*** Begin section ***
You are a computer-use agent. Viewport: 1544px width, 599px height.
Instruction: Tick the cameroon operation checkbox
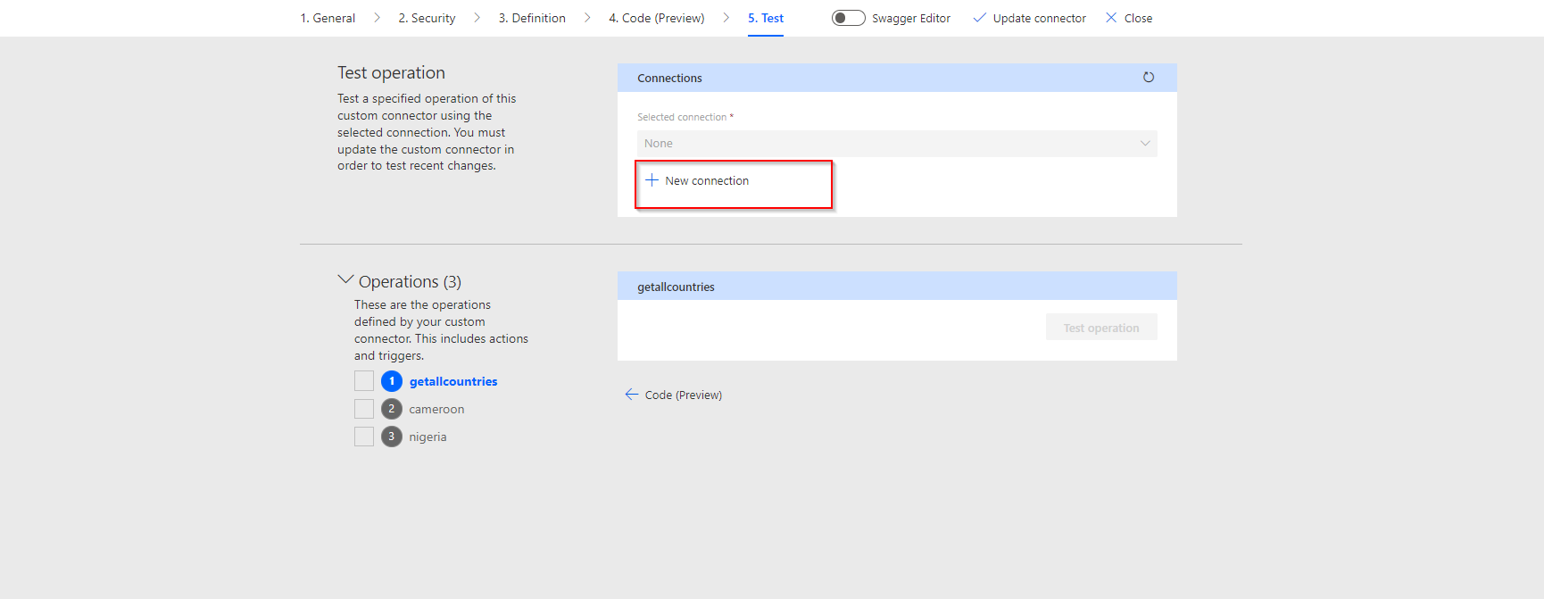[x=364, y=409]
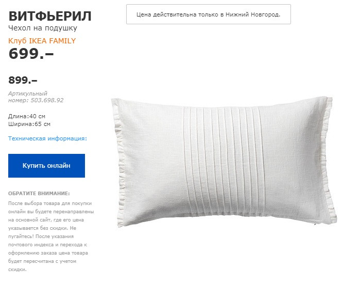Screen dimensions: 360x284
Task: Click the ОБРАТИТЕ ВНИМАНИЕ heading
Action: (39, 194)
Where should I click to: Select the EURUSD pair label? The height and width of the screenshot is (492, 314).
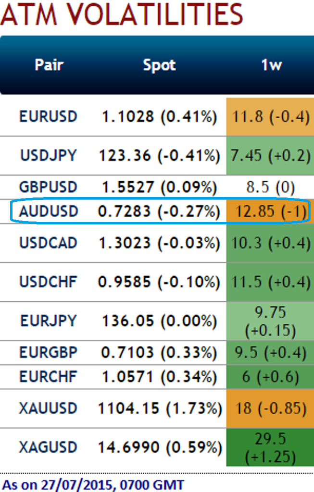(48, 116)
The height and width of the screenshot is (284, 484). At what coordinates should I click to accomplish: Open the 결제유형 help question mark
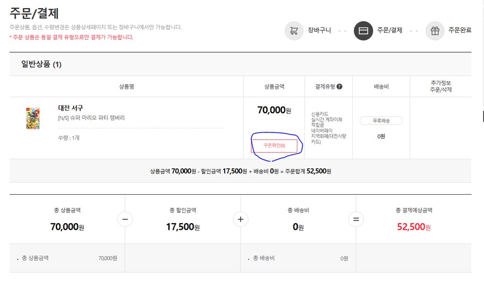click(x=339, y=87)
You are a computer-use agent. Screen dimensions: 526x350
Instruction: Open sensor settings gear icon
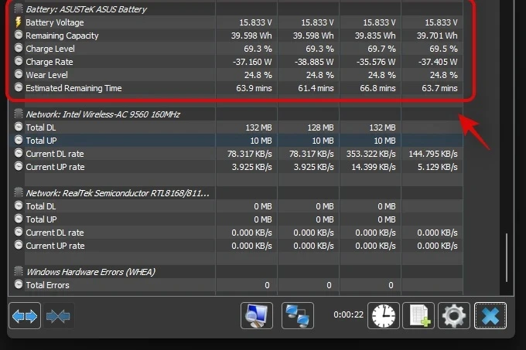click(454, 315)
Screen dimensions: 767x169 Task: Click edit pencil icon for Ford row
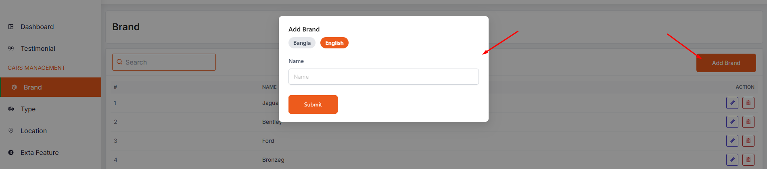tap(732, 141)
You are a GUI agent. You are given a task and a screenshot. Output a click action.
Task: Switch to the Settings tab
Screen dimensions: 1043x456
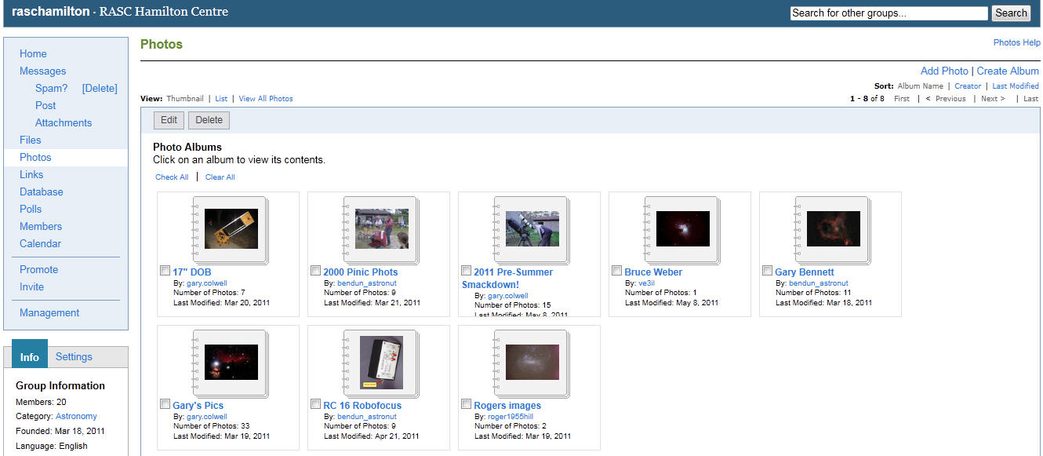(74, 356)
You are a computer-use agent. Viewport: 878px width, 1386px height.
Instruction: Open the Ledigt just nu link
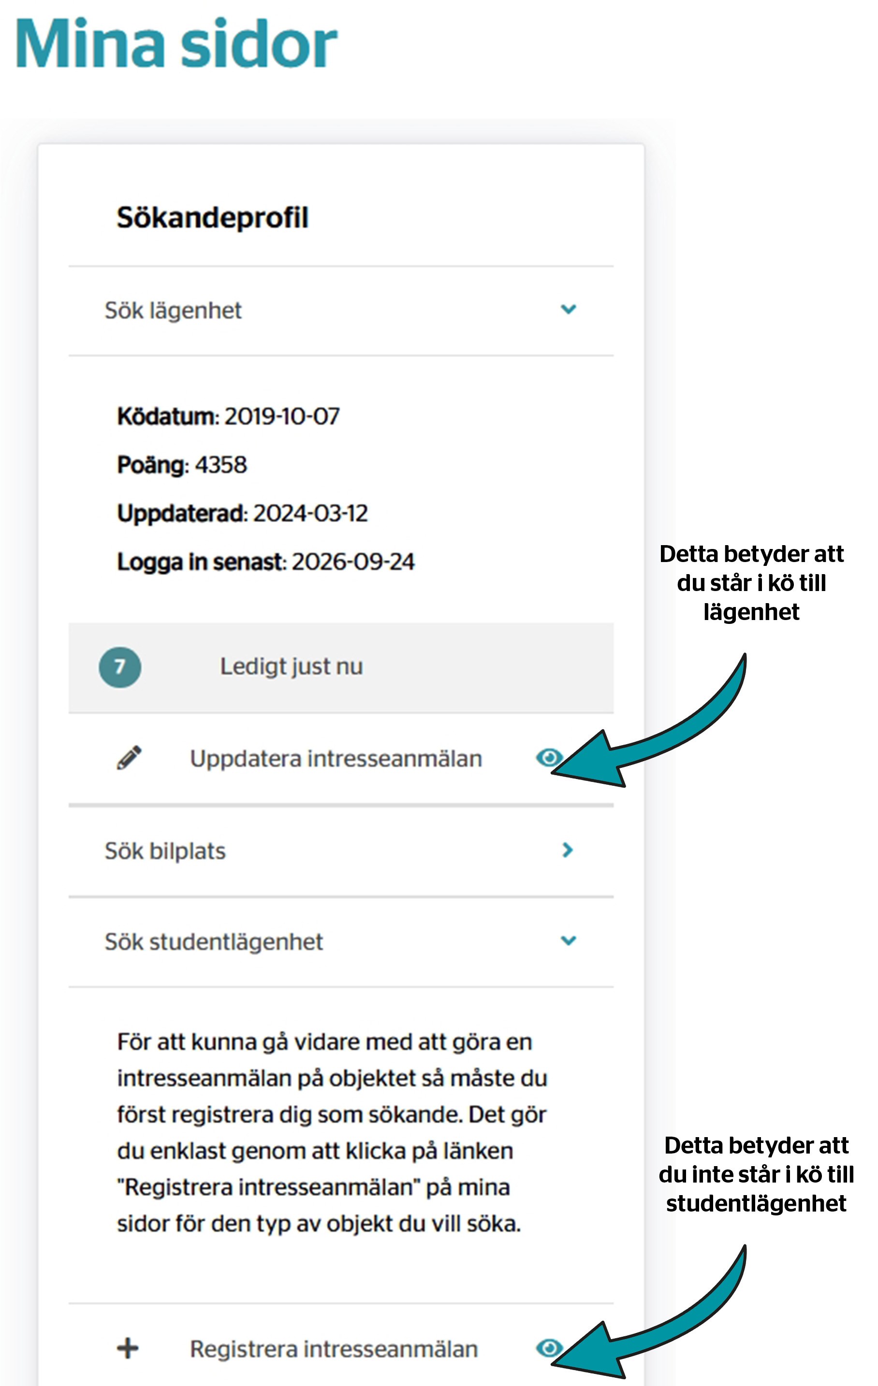point(291,667)

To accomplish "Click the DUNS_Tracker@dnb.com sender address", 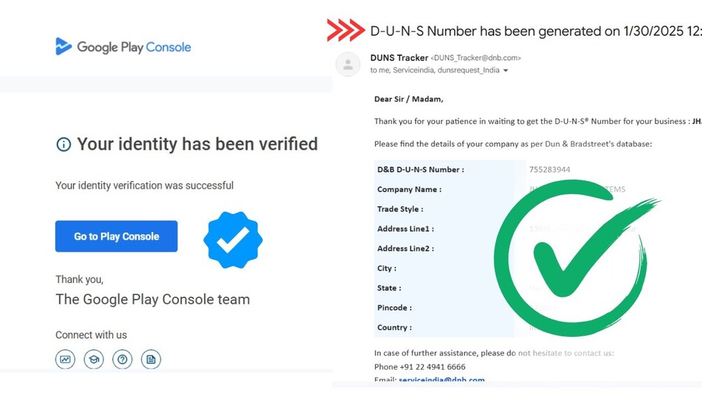I will [x=476, y=58].
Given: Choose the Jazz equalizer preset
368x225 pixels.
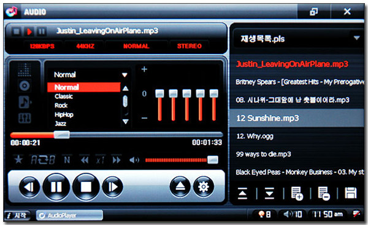Looking at the screenshot, I should pos(61,124).
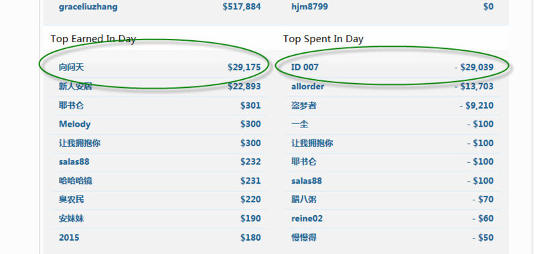Open salas88 in Top Earned list
Image resolution: width=535 pixels, height=254 pixels.
point(74,162)
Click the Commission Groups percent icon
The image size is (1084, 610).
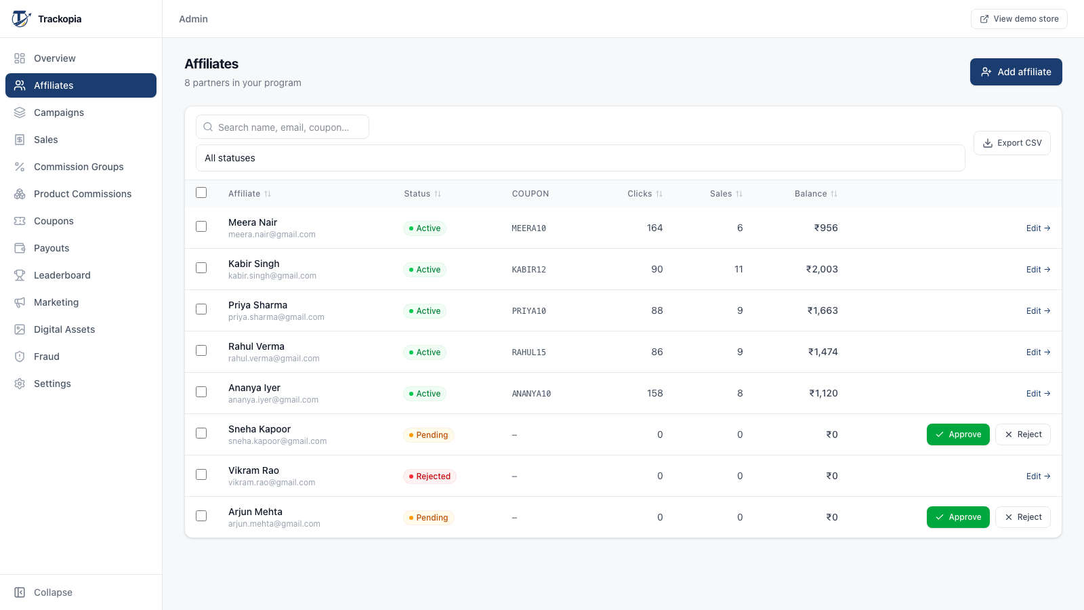coord(20,167)

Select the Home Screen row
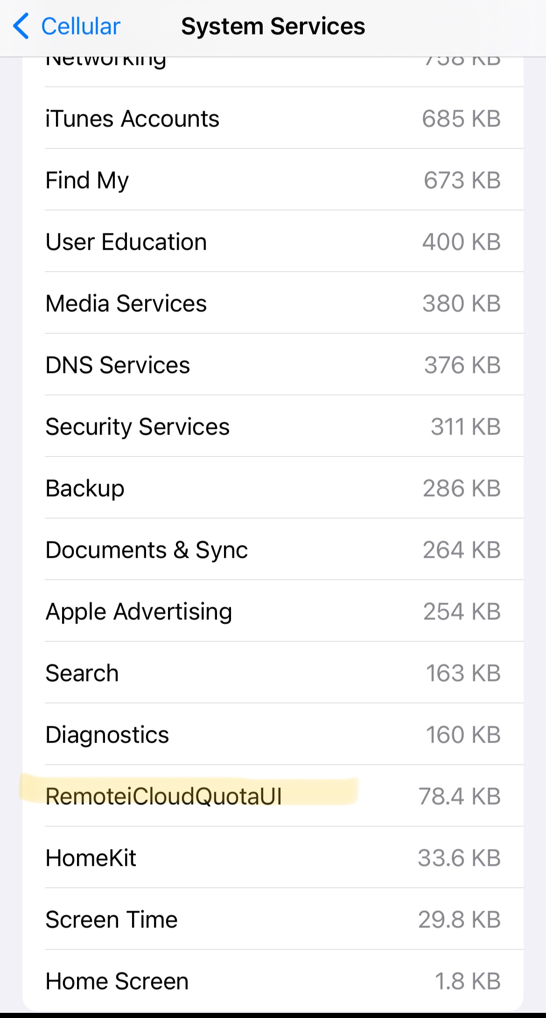click(x=273, y=981)
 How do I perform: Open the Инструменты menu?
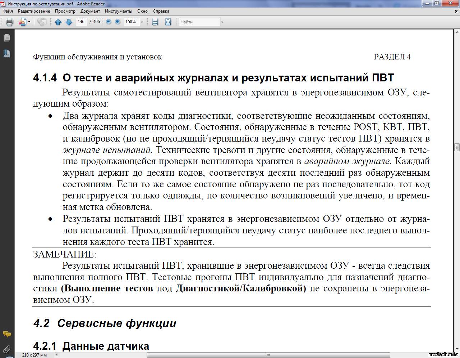(119, 11)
*** End section ***
- **Your instructions**:
Starting with the line that contains "Select the Home Screen row", copy every line word for word through the end of the listing above, but leave out the pictures.

- **Exercise output**:
Select the Home Screen row
click(x=273, y=981)
 How do I perform: Open the Инструменты menu?
(119, 11)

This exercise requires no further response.